• Task requirements
Only lines holding the word "panel" should be copied from the material.
** Opening Data for review block **
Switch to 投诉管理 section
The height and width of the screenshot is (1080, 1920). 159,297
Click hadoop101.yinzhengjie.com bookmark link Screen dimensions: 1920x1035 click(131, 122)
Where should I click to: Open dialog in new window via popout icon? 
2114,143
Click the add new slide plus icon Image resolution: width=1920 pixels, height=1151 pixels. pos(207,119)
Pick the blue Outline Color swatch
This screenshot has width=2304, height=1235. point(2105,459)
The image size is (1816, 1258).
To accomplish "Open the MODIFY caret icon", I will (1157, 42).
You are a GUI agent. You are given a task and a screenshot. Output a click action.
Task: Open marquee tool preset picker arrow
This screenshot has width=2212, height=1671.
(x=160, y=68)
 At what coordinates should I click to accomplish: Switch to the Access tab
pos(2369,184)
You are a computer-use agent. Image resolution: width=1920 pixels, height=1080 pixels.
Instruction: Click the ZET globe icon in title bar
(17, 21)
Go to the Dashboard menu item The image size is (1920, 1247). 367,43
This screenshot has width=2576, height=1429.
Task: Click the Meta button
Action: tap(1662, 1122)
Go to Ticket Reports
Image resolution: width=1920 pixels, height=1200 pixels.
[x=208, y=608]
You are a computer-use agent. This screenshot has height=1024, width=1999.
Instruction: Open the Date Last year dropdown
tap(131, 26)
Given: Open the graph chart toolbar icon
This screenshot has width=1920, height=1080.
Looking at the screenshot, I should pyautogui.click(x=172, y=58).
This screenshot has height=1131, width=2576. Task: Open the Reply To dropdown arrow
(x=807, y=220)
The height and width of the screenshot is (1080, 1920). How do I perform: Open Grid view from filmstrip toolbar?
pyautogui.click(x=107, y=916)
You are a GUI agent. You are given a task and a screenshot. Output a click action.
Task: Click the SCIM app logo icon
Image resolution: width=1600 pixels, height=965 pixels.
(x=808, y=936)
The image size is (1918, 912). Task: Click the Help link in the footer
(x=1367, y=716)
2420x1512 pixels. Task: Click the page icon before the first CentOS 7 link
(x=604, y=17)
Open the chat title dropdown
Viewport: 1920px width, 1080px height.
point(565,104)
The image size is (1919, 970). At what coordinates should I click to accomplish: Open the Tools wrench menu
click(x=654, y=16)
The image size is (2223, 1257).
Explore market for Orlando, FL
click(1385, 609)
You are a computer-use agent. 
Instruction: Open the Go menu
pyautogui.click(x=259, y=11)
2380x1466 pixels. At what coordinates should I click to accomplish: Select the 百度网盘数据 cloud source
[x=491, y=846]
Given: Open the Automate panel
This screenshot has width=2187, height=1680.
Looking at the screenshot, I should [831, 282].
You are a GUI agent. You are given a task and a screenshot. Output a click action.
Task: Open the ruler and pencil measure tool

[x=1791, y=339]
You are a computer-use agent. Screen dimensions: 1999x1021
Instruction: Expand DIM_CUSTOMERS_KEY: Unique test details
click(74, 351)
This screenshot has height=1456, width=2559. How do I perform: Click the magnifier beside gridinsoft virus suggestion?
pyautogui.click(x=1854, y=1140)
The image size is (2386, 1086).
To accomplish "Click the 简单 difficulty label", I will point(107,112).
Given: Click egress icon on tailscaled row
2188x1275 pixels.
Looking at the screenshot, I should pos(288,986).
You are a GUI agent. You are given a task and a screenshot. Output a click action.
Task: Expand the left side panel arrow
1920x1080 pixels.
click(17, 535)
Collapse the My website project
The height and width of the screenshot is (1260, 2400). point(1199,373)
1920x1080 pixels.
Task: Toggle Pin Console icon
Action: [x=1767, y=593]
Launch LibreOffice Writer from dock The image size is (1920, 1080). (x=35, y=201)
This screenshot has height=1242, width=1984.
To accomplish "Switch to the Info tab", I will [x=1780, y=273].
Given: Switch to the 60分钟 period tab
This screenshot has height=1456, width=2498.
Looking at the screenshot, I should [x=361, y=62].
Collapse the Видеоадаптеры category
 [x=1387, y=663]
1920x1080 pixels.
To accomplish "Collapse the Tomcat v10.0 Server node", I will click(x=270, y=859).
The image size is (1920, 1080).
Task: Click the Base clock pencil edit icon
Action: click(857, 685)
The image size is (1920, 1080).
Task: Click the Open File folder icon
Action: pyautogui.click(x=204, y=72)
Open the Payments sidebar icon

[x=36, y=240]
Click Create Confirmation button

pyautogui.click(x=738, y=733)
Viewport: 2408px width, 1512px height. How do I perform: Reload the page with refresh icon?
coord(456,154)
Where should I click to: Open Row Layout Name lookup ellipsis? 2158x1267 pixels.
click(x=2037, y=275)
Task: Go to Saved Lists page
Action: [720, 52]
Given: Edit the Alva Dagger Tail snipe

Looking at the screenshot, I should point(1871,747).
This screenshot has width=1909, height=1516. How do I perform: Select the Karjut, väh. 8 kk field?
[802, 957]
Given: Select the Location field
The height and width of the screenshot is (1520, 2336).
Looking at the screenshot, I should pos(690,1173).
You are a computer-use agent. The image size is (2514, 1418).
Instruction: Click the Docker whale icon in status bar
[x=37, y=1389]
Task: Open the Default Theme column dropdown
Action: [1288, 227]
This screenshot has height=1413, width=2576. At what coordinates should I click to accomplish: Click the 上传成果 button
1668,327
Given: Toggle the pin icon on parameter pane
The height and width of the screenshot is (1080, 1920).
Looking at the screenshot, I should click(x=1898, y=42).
** Closing Data for review block **
• Exercise solution
Given: Open the Automate panel
Task: Expand the left side panel arrow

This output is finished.